▶ [Exercise prompt]
Could you copy out the records from the line with "You are a GUI" to the line with "click(x=509, y=490)", leaving out the pictures?

▶ [Records]
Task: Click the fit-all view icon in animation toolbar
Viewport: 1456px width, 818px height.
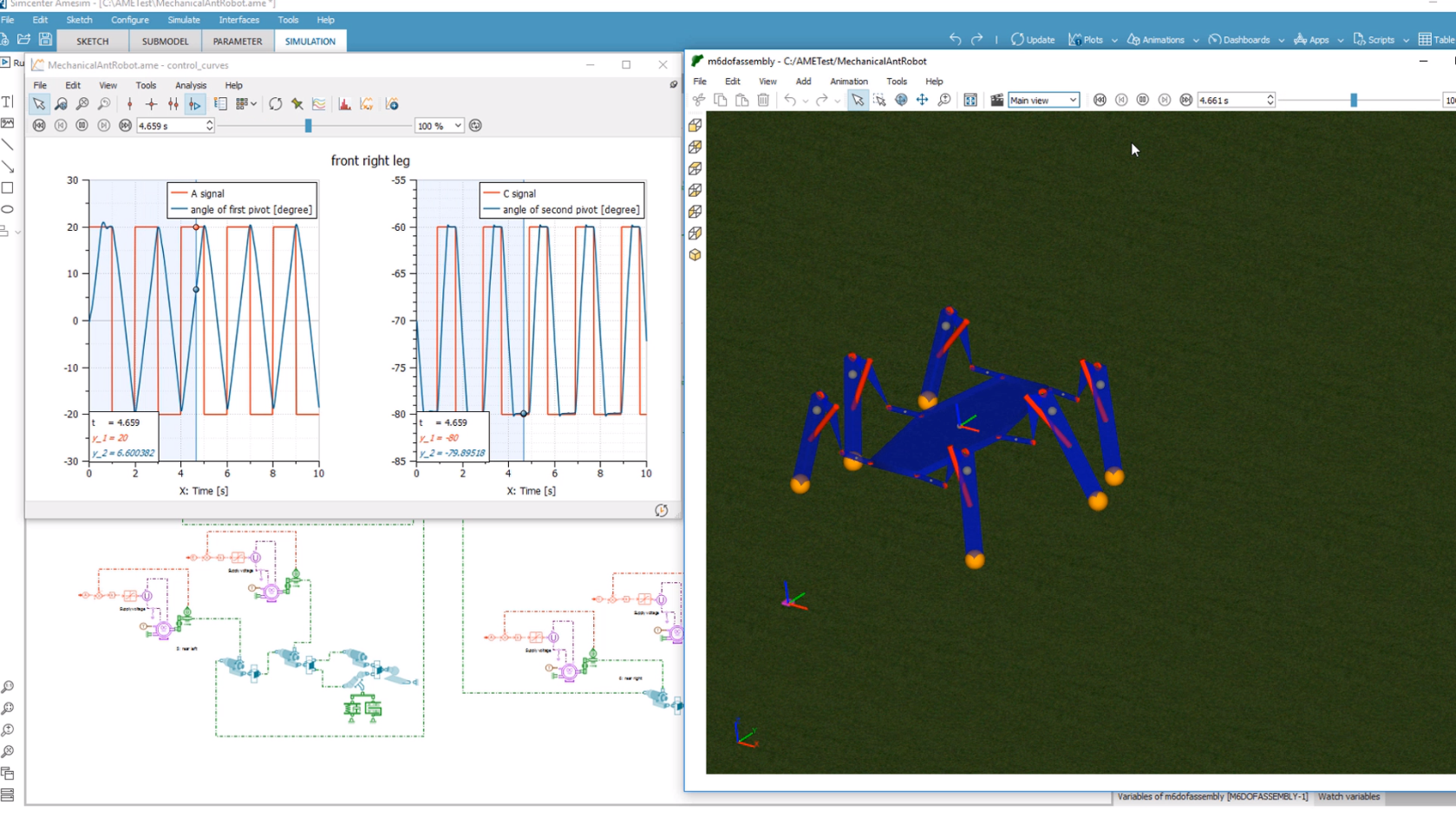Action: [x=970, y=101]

...

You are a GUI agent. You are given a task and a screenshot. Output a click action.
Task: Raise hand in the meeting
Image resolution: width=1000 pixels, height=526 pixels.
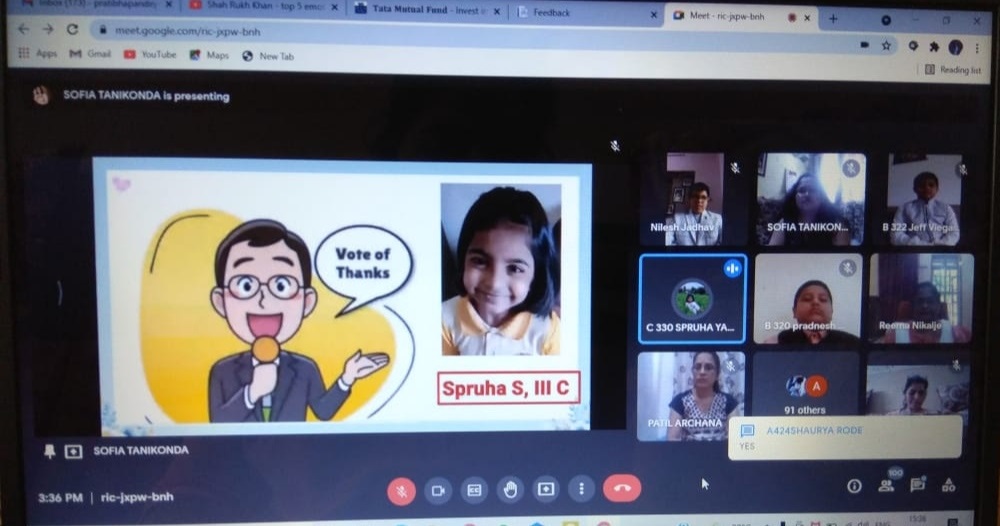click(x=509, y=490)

▶ [Answer to the problem]
You are a GUI agent. You are given a task and a screenshot. Output a click action.
Task: Raise hand in the meeting
Image resolution: width=1000 pixels, height=526 pixels.
click(x=509, y=490)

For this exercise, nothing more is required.